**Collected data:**
*** Block opens ***
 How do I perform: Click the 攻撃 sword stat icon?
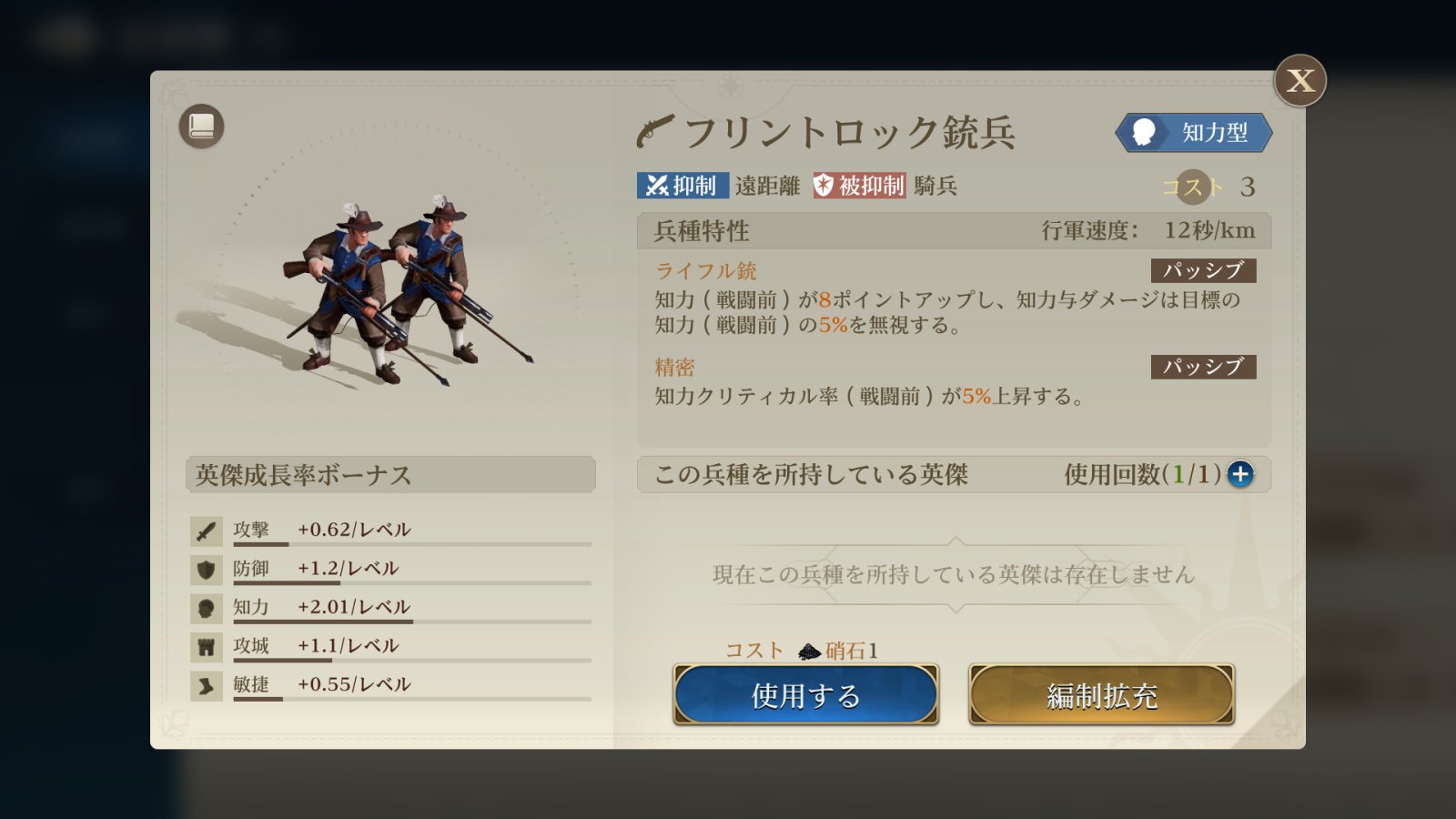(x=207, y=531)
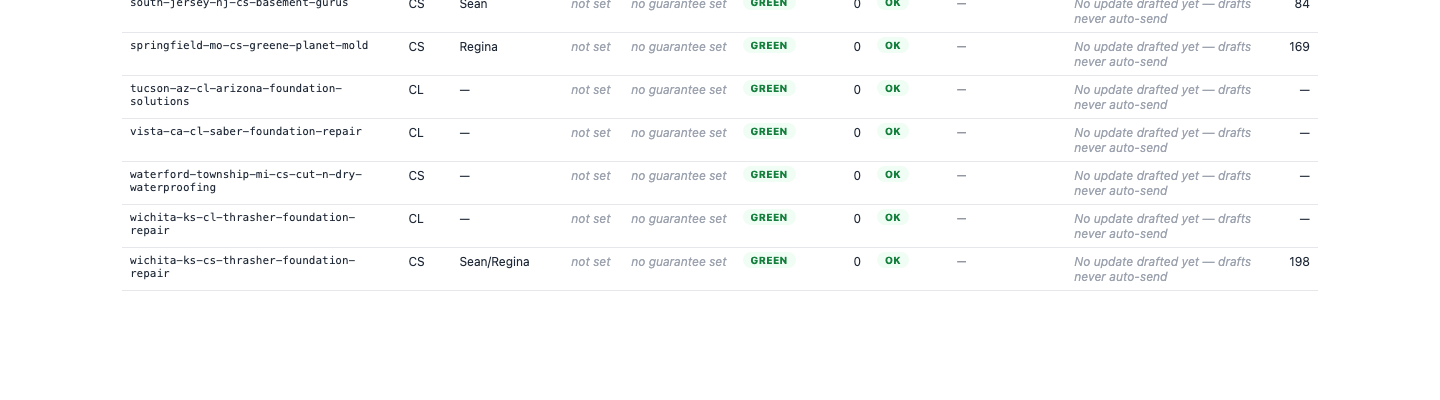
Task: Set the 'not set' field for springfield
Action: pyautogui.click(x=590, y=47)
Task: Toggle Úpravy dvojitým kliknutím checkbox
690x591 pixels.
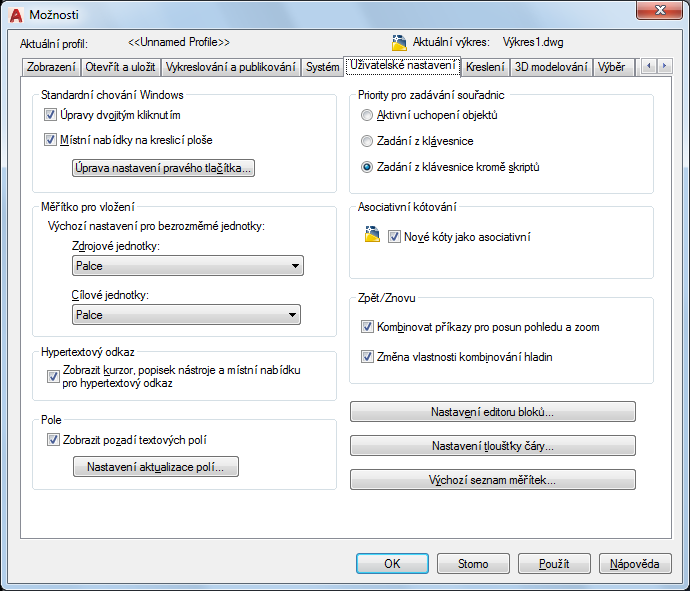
*** Block closes ***
**ACTIVITY:** Write the data above out again exactly, every line of it, and exclude the pictures.

**EXERCISE SOLUTION:**
 How do I perform: Click the 攻撃 sword stat icon?
(x=207, y=531)
Task: Set the 'not set' field for springfield
Action: pyautogui.click(x=590, y=47)
Task: Toggle Úpravy dvojitým kliknutím checkbox
690x591 pixels.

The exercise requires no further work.